Equity futures are down in the premarket, but being a Monday, you should be ready for the attempted run just before and after the open!
Below is a daily chart showing the dollar on the left and the euro on the right. The last candle reflects the movement over the weekend, and as you can see, the dollar is much higher after bouncing off its upper channel trendline, while the euro is significantly lower having fallen back to the bottom of its down channel:
Bonds are higher, oil is close to even, and gold is higher after bouncing off support in the $1,170 area.
Existing Home Sales are released at 10 Eastern this morning. Later in the week we’ll get both Consumer Confidence and Sentiment, a revision to Q1 GDP, and the usual assortment of weekly reports.

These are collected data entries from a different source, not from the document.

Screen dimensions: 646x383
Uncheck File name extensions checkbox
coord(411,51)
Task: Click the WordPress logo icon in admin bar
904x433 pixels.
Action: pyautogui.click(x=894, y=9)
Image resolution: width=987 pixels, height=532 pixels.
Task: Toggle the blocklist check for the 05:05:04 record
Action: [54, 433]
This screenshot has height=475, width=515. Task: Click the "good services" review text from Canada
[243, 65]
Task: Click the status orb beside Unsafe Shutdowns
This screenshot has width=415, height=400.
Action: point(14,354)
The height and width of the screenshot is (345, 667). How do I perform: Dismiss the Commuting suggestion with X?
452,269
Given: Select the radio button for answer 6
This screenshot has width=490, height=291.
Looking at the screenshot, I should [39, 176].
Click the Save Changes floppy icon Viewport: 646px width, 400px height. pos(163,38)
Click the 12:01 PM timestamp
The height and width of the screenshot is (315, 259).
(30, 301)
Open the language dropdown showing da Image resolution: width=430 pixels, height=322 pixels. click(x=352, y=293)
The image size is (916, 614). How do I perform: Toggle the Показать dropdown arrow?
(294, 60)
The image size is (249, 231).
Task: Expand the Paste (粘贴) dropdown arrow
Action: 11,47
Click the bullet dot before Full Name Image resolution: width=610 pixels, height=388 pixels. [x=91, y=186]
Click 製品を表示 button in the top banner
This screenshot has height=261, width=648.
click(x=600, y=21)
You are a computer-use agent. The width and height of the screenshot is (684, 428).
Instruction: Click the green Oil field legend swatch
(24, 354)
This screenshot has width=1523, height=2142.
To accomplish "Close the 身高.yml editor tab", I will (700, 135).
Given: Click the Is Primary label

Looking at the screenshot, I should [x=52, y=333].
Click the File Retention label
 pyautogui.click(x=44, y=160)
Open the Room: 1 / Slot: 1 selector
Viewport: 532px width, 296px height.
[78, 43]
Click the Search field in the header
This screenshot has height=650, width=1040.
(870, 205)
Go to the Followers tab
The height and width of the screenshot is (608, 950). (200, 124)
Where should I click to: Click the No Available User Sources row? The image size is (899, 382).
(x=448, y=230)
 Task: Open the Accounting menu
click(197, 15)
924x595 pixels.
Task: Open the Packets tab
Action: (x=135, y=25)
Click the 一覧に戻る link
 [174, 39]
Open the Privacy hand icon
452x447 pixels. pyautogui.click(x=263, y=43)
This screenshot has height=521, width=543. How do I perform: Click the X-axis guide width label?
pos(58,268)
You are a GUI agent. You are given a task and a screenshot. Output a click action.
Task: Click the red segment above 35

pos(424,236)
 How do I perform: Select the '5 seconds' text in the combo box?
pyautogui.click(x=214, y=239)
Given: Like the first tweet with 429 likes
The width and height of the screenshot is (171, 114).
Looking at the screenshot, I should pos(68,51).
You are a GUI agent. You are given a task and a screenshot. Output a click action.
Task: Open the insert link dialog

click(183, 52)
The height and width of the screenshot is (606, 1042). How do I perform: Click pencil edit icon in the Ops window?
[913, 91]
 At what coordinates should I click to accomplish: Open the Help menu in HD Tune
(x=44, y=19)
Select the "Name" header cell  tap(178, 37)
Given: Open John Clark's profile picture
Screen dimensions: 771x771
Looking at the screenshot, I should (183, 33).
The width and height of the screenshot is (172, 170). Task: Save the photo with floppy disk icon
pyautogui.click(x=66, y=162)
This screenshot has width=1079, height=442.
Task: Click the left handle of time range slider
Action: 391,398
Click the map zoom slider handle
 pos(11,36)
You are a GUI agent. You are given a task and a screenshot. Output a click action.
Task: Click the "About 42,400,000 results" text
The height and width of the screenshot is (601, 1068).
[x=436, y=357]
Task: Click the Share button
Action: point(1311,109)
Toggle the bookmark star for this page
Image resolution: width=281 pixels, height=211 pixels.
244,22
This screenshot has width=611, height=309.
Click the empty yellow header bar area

Things are getting a little tense on the Korean Peninsula with the North saying last week that should any sanctions whatsoever be imposed on them for sinking the South Korean ship that they would respond with all out war. Of course with Hillary and Obama’s backing, the South Korean President imposed trade sanctions, and threatened the North with immediate retaliation should they enter any of their territory. The drum beat goes on, yet another distraction.
I think this is interesting because it was obvious that the ship had been torpedoed on day one. The reaction was very muted, meaning that no one wanted or was ready for war. Why the change of language now?
Friday’s action in the market produced what appears to be an a,b,c type of correction. If so, wave c was not complete at the close and could possibly travel to the 1,100 area of the S&P if c is equal length to a. This counts pretty cleanly as a wave 4 movement of 3 down of 1 down, possibly of the large wave C down. If this is true, then once this wave 4 is complete (should be soon), then we should get a wave 5 of 1 that takes us to new lows before a larger wave 2 bounce occurs. This was the count I was working last week and it was working well, then I noticed this weekend that McHugh is also on this same count. That’s just one possibility, however, as there are several ways to count the larger picture.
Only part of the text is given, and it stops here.